Pixel coordinate grounding data
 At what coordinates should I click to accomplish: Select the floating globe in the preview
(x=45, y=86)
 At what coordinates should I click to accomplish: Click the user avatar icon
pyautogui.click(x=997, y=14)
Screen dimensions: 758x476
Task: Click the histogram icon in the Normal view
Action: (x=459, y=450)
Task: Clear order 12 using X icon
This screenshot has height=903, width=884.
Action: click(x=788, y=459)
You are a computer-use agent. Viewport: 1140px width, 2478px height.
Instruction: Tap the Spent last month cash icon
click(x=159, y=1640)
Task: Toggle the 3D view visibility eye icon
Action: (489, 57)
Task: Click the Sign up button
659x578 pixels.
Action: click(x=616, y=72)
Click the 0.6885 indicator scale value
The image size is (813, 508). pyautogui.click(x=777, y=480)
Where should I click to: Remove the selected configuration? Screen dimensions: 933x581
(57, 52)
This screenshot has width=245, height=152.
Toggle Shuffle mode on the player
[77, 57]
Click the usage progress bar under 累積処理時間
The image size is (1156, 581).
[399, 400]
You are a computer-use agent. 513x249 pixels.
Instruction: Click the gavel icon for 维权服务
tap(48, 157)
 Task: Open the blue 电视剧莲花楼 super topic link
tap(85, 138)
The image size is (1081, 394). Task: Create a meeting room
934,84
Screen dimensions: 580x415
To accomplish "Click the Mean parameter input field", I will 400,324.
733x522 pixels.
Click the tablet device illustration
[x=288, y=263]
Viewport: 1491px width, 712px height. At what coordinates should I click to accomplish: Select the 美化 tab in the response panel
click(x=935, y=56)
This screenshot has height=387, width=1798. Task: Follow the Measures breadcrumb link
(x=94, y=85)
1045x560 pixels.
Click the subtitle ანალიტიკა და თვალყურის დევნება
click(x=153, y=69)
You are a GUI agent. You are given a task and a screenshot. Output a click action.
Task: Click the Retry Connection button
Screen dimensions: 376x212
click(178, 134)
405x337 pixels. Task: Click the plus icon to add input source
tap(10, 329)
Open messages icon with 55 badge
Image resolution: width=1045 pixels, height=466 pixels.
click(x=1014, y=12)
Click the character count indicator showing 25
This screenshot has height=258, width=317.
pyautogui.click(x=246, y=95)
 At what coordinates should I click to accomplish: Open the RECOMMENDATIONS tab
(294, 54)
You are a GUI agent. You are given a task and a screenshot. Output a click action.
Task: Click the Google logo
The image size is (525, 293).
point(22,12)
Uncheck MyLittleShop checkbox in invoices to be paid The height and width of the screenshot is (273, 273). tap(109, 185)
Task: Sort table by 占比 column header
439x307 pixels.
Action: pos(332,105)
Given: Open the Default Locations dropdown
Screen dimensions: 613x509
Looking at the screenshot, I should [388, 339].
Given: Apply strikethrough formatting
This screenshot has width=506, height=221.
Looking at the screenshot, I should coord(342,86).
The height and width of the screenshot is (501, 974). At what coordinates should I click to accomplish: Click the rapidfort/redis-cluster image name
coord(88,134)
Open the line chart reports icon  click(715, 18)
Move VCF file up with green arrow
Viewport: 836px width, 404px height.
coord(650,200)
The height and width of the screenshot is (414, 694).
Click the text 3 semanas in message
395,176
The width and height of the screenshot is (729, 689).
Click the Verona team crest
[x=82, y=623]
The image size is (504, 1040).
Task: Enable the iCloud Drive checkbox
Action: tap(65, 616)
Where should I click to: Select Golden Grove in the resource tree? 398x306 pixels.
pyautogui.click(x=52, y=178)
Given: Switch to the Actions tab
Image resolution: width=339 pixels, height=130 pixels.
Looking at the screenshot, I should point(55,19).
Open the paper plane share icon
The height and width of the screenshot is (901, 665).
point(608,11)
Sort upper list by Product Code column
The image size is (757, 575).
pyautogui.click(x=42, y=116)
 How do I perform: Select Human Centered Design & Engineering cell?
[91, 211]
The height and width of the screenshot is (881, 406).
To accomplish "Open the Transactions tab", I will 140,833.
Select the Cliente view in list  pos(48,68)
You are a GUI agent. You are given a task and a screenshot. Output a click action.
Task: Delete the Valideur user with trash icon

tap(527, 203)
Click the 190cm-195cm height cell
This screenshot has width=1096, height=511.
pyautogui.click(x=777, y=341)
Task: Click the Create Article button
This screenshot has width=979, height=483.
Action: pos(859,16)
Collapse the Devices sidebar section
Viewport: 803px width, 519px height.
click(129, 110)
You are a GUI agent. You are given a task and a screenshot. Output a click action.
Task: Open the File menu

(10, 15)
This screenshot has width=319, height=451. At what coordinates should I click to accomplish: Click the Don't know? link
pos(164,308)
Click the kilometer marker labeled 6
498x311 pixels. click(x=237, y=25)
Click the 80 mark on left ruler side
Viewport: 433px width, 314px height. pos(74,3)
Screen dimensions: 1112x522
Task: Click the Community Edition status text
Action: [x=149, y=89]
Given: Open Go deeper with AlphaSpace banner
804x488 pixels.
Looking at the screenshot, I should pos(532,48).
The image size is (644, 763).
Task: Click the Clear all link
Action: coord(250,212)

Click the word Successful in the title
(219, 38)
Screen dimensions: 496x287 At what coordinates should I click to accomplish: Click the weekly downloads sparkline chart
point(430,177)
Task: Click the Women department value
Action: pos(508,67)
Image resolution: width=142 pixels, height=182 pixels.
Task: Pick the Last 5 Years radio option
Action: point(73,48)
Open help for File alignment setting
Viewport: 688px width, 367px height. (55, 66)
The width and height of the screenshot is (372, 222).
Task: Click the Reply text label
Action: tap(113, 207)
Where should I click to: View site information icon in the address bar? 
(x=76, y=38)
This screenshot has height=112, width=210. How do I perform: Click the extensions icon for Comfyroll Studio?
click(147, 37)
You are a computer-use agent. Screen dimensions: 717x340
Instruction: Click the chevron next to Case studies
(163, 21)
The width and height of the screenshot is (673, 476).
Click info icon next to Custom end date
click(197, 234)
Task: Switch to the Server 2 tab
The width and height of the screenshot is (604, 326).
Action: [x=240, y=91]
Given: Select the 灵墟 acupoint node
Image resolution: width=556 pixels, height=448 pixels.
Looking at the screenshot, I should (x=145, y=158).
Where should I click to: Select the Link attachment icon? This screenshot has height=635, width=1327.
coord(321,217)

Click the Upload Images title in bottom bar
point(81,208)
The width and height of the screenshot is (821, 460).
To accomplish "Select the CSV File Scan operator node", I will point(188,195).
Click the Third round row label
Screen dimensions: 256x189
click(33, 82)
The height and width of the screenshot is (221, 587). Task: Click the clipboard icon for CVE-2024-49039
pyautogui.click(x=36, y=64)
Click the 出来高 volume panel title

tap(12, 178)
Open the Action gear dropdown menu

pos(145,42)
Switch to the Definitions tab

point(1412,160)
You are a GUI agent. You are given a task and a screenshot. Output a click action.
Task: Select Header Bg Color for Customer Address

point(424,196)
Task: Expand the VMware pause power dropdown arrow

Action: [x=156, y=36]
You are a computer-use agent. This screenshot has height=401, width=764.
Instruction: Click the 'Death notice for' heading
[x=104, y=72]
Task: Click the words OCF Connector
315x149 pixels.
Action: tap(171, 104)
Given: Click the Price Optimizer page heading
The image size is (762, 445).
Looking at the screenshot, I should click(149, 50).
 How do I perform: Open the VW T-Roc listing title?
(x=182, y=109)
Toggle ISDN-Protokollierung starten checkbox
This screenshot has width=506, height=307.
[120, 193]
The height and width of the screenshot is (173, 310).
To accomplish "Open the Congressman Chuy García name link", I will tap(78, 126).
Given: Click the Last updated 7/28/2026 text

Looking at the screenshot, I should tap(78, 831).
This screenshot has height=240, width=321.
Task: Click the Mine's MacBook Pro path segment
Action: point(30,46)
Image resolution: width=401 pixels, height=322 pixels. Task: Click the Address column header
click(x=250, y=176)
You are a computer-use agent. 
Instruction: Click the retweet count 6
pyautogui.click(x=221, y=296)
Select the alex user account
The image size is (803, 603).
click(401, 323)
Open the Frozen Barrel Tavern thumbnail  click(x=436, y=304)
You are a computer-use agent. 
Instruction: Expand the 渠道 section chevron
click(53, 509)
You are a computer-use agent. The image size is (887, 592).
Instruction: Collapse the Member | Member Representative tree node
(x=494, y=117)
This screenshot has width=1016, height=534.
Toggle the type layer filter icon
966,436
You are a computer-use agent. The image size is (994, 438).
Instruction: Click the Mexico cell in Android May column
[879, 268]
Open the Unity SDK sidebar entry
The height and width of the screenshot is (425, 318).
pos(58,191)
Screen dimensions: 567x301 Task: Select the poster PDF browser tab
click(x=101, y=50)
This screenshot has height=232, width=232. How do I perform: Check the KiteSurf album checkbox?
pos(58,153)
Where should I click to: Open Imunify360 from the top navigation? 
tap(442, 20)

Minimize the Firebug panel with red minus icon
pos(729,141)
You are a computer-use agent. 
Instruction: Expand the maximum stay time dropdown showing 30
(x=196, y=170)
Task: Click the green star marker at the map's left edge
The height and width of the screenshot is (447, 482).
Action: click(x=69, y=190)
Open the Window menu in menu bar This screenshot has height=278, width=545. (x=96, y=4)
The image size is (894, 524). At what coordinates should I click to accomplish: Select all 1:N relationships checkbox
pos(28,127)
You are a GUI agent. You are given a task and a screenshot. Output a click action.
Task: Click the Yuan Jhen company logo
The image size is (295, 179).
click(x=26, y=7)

• _The task_
Here the output must be the lines above from the line with "Instruction: Collapse the" to the line with "Task: Click the green", both included, duplicated word for word and nothing else.

• _Finished task_
Instruction: Collapse the Member | Member Representative tree node
(x=494, y=117)
This screenshot has width=1016, height=534.
Toggle the type layer filter icon
966,436
You are a computer-use agent. The image size is (994, 438).
Instruction: Click the Mexico cell in Android May column
[879, 268]
Open the Unity SDK sidebar entry
The height and width of the screenshot is (425, 318).
pos(58,191)
Screen dimensions: 567x301 Task: Select the poster PDF browser tab
click(x=101, y=50)
This screenshot has height=232, width=232. How do I perform: Check the KiteSurf album checkbox?
pos(58,153)
Where should I click to: Open Imunify360 from the top navigation? 
tap(442, 20)

Minimize the Firebug panel with red minus icon
pos(729,141)
You are a computer-use agent. 
Instruction: Expand the maximum stay time dropdown showing 30
(x=196, y=170)
Task: Click the green star marker at the map's left edge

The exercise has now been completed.